*Records for this exercise:*
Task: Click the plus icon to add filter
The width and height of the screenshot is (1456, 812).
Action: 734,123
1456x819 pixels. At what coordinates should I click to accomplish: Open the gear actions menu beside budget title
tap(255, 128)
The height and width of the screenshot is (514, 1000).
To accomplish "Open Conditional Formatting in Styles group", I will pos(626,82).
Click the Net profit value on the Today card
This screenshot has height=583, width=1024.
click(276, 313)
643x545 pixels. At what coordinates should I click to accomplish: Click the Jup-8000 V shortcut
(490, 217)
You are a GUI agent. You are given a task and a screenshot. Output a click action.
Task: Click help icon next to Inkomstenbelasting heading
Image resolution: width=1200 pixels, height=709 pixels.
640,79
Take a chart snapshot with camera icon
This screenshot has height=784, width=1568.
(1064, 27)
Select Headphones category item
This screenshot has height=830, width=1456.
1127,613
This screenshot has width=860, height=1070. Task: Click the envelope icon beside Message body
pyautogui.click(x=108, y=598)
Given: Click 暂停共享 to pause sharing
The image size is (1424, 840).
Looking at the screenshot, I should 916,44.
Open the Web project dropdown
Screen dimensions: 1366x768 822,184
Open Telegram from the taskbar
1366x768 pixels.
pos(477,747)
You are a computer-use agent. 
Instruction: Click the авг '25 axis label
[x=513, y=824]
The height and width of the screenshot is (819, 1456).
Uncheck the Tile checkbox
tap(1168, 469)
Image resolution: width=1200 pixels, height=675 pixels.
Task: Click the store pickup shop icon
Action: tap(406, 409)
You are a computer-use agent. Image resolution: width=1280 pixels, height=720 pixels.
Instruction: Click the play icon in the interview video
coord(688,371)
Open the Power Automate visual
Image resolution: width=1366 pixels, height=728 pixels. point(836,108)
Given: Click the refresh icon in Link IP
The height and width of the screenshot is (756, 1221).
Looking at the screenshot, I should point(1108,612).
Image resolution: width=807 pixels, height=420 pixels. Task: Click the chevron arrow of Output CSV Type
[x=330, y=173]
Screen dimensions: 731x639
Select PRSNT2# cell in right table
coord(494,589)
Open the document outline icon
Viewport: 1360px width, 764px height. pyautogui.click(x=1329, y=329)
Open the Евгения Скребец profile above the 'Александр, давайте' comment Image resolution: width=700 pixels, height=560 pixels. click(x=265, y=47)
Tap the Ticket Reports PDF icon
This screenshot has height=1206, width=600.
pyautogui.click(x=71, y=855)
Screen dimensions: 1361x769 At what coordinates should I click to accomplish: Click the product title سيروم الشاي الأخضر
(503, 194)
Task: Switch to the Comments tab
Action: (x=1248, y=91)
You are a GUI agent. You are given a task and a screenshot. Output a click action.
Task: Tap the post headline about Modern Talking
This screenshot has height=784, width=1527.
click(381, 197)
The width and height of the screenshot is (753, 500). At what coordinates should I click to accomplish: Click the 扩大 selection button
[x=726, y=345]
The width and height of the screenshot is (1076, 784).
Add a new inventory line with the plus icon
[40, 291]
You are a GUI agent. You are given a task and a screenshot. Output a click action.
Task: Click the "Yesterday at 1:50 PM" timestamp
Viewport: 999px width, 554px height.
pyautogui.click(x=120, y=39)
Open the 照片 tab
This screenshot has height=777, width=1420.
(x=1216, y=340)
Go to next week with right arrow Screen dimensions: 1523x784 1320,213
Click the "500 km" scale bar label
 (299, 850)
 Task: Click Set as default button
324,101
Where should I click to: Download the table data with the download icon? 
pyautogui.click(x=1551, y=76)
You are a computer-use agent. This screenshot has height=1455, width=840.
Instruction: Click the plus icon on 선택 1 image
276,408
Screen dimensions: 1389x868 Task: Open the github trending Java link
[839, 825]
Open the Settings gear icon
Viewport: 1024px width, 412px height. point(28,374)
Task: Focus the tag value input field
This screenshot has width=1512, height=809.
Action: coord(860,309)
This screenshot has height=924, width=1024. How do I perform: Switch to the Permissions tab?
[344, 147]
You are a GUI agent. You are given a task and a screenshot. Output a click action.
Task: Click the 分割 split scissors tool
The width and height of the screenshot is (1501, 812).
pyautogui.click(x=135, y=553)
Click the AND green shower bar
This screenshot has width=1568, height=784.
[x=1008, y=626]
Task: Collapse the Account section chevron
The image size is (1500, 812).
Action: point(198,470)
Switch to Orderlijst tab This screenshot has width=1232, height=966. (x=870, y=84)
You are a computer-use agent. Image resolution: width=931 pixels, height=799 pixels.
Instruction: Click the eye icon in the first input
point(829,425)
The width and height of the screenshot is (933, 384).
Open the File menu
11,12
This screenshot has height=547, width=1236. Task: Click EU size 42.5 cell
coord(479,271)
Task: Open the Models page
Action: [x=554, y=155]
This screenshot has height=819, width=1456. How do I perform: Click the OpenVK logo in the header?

*Exercise requirements:* Put the lines from the one containing "This screenshot has height=924, width=1024." through the one containing "Switch to Orderlijst", both included, into a JSON list of strings with one string per line, omitting blank lines.

*Complete answer:*
[
  "This screenshot has height=924, width=1024. How do I perform: Switch to the Permissions tab?",
  "[344, 147]",
  "You are a GUI agent. You are given a task and a screenshot. Output a click action.",
  "Task: Click the 分割 split scissors tool",
  "The width and height of the screenshot is (1501, 812).",
  "pyautogui.click(x=135, y=553)",
  "Click the AND green shower bar",
  "This screenshot has width=1568, height=784.",
  "[x=1008, y=626]",
  "Task: Collapse the Account section chevron",
  "The image size is (1500, 812).",
  "Action: point(198,470)",
  "Switch to Orderlijst tab This screenshot has width=1232, height=966. (x=870, y=84)"
]